3.STRATFOR gibi sözde “Gelecek tahmincisi” kişi ve ekiplerin görevi ise; bu zaten siyonist mahfillerce, önceden tercih ve tensip edilen (münasip görülen) planları, sanki “Gelecek sezgisi bir tahminmiş ve olayların tabii seyrine uygun bir tesbitmiş” gibi gösterip, hedef alınan ülke yöneticilerini, siyasi partileri, sivil örgütleri, gazetecileri, öğretim üyelerini ve iş çevrelerini, bu istikamette yönlendirmekti.
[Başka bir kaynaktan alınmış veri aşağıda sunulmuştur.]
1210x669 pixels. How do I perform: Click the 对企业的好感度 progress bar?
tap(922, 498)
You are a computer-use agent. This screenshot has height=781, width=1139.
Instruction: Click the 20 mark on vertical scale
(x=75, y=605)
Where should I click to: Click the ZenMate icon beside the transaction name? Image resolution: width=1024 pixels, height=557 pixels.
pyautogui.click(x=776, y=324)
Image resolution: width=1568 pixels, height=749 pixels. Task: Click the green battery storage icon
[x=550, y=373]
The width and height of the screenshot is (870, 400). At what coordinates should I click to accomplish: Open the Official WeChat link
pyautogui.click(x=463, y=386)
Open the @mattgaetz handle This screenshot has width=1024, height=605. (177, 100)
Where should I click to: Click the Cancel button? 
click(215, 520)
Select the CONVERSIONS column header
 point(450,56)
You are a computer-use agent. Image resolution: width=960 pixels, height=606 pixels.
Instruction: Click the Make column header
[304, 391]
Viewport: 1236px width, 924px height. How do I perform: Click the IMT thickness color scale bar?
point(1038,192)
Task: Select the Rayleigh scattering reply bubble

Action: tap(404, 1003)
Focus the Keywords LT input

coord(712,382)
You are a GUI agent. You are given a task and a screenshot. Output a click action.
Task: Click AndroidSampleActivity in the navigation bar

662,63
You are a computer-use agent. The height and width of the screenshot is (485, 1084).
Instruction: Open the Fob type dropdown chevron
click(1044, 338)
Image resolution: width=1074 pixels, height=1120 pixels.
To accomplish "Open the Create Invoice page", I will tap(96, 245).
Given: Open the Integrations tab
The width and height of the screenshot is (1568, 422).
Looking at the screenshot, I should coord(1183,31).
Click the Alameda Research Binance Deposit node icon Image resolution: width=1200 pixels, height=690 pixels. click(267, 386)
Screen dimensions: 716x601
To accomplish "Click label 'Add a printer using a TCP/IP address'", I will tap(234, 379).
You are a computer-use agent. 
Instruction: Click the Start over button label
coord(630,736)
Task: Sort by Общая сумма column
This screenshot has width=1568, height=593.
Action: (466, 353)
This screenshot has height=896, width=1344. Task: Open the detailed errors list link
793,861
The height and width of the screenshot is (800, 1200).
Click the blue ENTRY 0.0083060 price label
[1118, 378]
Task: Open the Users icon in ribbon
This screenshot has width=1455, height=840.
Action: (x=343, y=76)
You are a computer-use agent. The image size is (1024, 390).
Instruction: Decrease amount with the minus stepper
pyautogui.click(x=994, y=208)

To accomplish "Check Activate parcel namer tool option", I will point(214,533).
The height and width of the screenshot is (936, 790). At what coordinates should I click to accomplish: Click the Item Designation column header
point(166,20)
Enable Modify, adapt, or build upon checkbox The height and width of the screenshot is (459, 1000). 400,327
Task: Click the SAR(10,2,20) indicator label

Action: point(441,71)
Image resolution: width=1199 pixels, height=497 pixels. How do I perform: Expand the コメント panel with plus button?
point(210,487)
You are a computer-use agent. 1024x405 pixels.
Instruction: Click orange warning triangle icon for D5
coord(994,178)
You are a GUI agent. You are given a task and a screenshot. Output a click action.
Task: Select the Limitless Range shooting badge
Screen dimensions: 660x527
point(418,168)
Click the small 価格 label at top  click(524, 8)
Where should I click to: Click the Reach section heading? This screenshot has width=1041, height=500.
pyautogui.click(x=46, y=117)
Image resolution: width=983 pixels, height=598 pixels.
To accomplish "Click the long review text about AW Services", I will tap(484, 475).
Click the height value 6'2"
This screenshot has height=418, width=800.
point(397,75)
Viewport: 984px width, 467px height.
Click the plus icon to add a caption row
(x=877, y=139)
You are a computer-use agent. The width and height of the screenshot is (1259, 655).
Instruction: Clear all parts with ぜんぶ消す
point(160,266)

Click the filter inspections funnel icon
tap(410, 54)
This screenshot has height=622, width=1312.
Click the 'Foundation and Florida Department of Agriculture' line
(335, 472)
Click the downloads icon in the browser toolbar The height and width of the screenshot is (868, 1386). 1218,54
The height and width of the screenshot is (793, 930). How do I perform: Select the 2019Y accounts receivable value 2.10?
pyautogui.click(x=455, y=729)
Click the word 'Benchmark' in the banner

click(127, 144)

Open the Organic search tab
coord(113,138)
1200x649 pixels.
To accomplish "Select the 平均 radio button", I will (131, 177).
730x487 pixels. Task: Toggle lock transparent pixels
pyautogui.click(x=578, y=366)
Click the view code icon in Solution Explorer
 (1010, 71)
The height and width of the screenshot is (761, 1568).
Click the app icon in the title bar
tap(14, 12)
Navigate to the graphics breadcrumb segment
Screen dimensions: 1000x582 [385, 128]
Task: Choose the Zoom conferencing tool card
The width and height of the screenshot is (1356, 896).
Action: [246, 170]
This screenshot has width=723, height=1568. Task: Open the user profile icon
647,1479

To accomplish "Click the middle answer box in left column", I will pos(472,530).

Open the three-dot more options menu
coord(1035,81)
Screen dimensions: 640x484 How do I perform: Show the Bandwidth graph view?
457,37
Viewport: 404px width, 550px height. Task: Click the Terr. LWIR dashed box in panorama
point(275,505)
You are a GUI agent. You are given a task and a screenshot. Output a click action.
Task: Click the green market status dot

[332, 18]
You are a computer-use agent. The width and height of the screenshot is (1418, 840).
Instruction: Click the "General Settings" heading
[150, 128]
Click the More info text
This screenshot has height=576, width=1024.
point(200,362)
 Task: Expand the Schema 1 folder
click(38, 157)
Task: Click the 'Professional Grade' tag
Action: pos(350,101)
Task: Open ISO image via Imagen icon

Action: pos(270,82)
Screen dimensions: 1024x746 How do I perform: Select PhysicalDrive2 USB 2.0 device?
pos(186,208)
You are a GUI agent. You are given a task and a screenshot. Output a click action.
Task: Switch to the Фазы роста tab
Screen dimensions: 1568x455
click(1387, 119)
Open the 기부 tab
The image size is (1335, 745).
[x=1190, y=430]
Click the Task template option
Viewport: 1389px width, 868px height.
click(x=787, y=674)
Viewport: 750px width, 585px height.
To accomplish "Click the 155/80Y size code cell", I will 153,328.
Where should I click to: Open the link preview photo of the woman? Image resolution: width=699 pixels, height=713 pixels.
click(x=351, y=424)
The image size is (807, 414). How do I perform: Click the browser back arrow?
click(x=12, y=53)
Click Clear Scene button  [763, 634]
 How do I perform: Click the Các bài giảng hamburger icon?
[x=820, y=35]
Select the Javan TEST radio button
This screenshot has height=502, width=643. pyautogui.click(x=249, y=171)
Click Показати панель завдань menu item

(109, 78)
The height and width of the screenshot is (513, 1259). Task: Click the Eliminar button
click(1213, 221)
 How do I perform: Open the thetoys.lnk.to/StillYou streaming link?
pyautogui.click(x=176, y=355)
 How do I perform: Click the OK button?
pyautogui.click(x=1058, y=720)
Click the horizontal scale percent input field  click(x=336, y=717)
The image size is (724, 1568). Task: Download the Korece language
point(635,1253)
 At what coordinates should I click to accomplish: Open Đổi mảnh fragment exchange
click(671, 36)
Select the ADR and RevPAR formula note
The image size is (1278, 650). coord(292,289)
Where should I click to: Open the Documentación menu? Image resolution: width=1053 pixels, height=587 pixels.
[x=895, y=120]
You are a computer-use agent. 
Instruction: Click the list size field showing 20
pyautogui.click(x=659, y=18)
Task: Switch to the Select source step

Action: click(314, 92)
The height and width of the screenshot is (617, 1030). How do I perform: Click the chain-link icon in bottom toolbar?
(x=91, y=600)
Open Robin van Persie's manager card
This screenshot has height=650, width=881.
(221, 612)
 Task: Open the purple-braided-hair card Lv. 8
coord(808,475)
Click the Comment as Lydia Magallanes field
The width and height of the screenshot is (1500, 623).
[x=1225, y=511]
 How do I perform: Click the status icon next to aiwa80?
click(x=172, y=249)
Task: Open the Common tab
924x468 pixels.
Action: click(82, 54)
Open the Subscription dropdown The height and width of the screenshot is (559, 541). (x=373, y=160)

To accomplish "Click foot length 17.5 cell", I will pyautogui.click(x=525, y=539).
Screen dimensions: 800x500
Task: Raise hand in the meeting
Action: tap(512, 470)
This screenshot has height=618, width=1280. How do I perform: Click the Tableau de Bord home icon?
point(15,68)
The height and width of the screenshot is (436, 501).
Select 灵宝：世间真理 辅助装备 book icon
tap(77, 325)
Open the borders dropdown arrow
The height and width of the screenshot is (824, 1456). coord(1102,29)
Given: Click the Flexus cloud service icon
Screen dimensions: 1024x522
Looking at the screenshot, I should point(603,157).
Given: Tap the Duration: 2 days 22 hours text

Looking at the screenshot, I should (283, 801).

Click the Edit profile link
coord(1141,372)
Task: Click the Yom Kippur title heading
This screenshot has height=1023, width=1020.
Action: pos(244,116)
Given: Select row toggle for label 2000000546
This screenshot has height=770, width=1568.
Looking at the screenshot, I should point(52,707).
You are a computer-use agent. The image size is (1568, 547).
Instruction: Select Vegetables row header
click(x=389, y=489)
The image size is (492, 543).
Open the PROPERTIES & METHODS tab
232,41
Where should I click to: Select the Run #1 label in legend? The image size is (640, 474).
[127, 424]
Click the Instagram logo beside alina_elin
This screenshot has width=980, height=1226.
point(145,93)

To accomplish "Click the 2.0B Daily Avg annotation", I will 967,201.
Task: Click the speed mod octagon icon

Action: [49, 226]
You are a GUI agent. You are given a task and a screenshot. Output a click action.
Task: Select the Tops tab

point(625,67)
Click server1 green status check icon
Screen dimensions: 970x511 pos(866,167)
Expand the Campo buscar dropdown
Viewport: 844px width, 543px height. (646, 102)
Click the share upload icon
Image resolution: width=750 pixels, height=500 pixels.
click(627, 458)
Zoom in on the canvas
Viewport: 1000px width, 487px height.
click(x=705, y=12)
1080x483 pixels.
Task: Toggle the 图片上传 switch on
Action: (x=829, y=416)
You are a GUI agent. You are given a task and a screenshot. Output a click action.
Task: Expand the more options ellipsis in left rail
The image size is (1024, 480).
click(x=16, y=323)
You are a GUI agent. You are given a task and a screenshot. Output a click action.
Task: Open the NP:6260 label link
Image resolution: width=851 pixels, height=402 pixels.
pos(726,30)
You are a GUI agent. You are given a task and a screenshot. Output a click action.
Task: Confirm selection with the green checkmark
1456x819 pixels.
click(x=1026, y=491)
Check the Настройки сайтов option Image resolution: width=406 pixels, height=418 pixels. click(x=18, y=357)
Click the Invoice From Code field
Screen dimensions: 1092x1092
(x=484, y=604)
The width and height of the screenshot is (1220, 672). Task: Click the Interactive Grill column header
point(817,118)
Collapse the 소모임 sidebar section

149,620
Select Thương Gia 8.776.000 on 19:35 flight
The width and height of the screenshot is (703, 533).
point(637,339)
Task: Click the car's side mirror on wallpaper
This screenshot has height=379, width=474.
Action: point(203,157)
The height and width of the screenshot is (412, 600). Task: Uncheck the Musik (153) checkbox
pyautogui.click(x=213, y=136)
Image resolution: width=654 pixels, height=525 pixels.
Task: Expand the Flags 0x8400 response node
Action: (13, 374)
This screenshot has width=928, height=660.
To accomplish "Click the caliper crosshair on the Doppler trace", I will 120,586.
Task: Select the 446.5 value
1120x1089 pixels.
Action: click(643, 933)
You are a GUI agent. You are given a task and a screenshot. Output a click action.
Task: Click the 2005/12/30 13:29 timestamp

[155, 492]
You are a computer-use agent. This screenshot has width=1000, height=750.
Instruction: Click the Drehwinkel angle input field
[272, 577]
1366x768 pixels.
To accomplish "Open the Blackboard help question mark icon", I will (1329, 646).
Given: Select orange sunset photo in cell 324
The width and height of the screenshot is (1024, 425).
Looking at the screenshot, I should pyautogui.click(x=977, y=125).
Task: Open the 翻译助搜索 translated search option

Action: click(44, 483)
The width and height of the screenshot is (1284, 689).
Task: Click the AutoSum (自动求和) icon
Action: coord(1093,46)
Günümüz dünyasında, politik, ekonomik, sosyolojik, psikolojik ve stratejik gelişmelerin perde arkasındaki güçlere uygun düşen ve Kur’anın Yahudi fitnesiyle ilgili uyarı ve öğretileriyle örtüşen bu yalın ve açık gerçeği, samimi bir dille ve binbir delille ortaya koyan; Milli, İslami ve insani kurtuluş yolları sunan ve bu yüzden hedef alınıp karalanmaya çalışılan tek şahsiyet Rahmetli Erbakan Hoca’ydı, şimdi de Milli Çözüm Dergisiydi.
Financial Times, tutuklu bulunan Gazeteci Nedim Şener ve Ahmet Şık’ın serbest bırakılmasında “DIŞ BASKILARın ve özellikle AB’nin uyarılarının” etkileri olduğunu belirtmişti. Eh zaten Ergenekon senaryolarını da aynı odalar tertiplemişti. Hani Türk yargısı ve AKP iktidarı bağımsız kararlar vermekteydi?
..
MAKALENİN TAMAMI İÇİN TIKLAYINIZ…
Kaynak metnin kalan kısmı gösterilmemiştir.